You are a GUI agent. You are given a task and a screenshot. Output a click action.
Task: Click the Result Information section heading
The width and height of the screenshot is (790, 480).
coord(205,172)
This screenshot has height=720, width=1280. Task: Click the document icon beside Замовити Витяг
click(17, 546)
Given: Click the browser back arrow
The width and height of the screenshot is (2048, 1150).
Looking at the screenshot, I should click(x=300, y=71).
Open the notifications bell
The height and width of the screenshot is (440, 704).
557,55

--

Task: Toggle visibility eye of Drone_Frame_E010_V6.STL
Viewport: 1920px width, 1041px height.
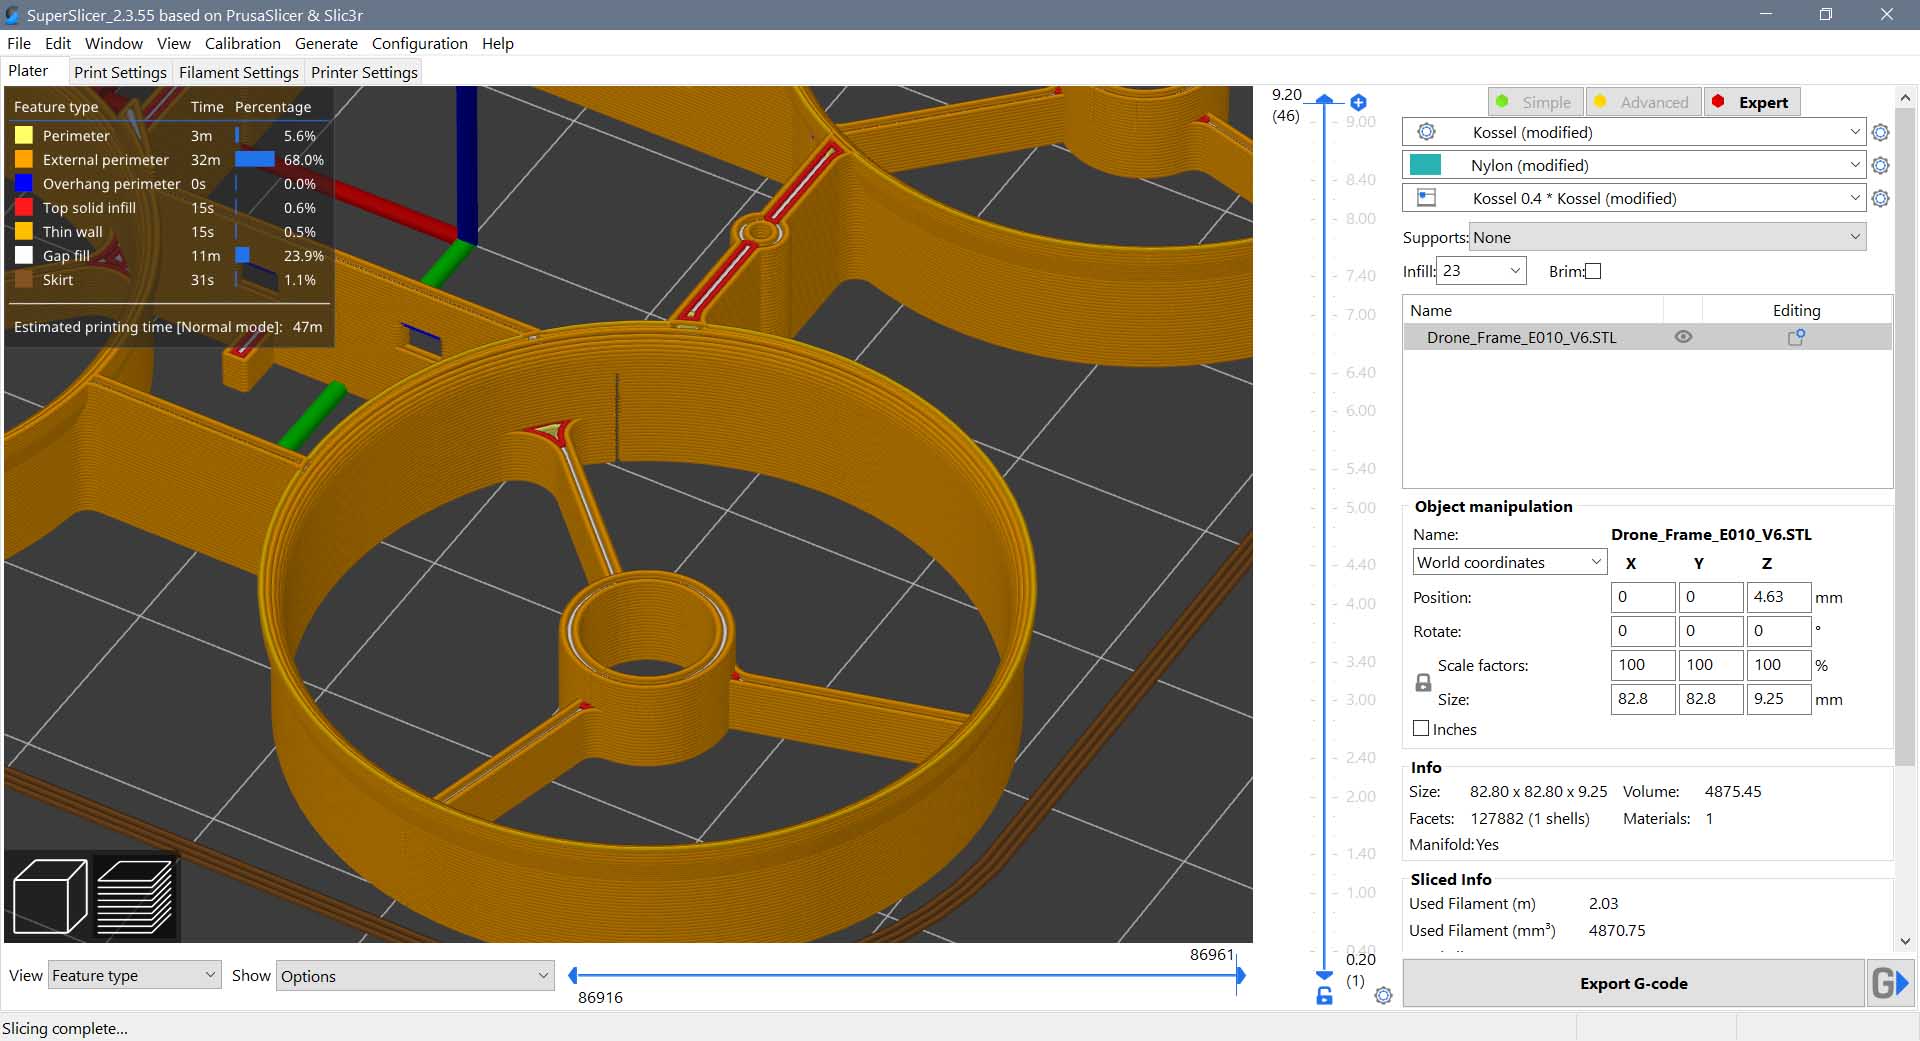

---

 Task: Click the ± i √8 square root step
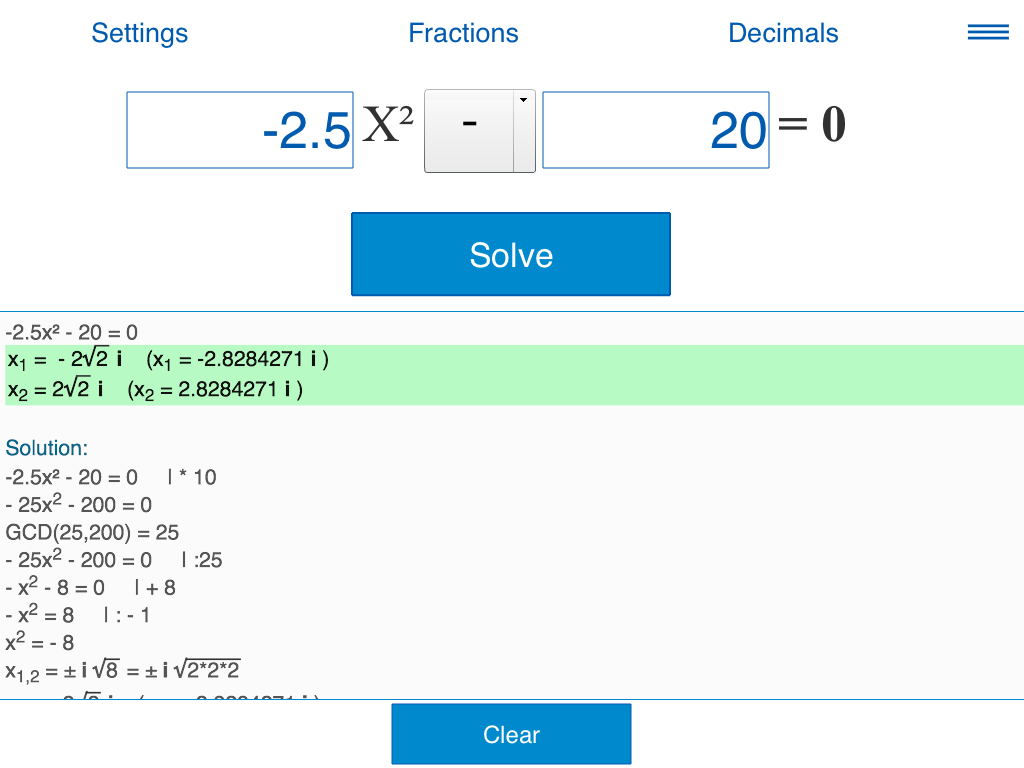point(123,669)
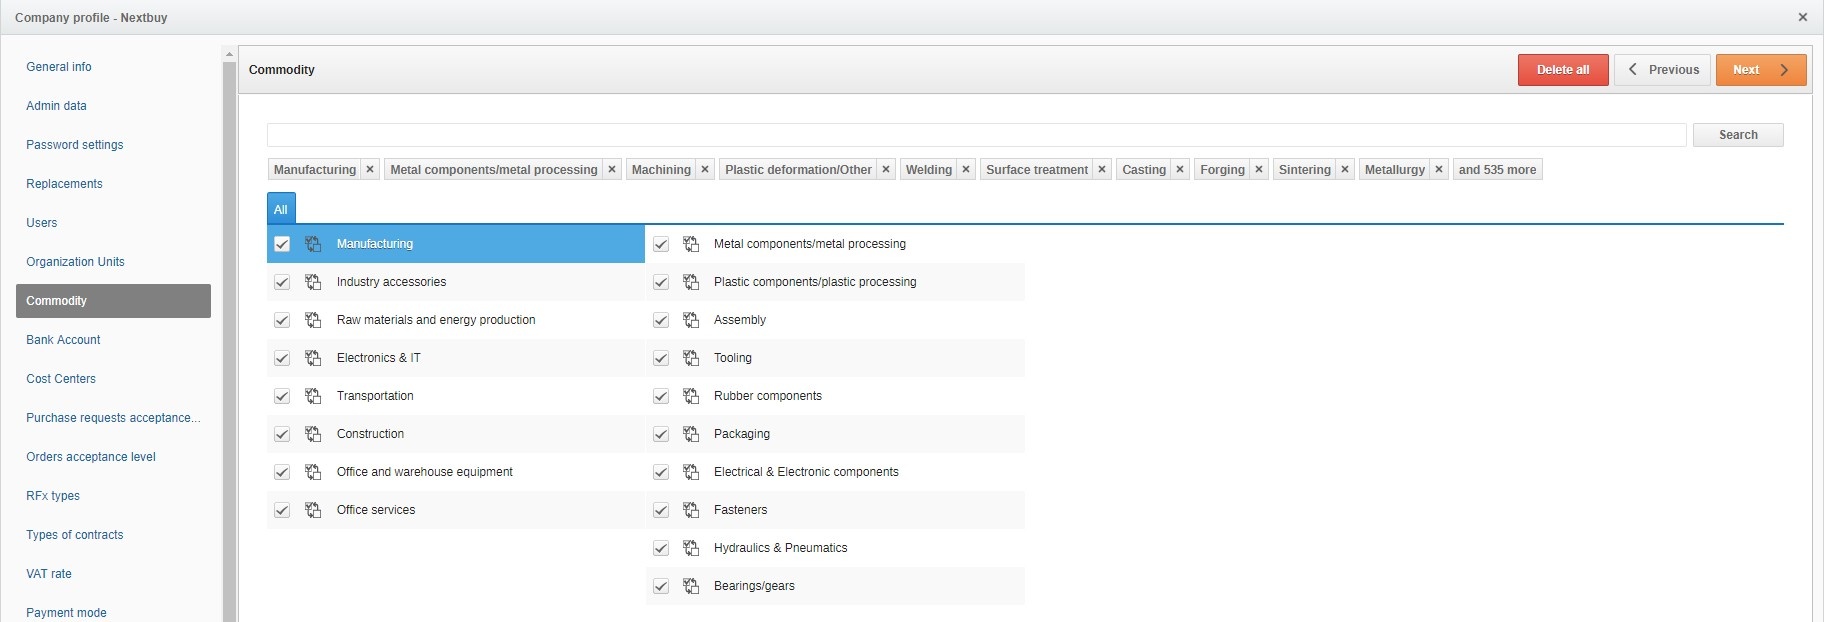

### Problem to work on
Give the rows starting at the line containing "You are a GUI" and ending at the line containing "click(17, 546)" as a JSON list of strings, one string per line, with blank lines left out.

### Solution to the problem
[
  "You are a GUI agent. You are given a task and a screenshot. Output a click action.",
  "Task: Click the Result Information section heading",
  "The width and height of the screenshot is (790, 480).",
  "coord(205,172)",
  "This screenshot has height=720, width=1280. Task: Click the document icon beside Замовити Витяг",
  "click(17, 546)"
]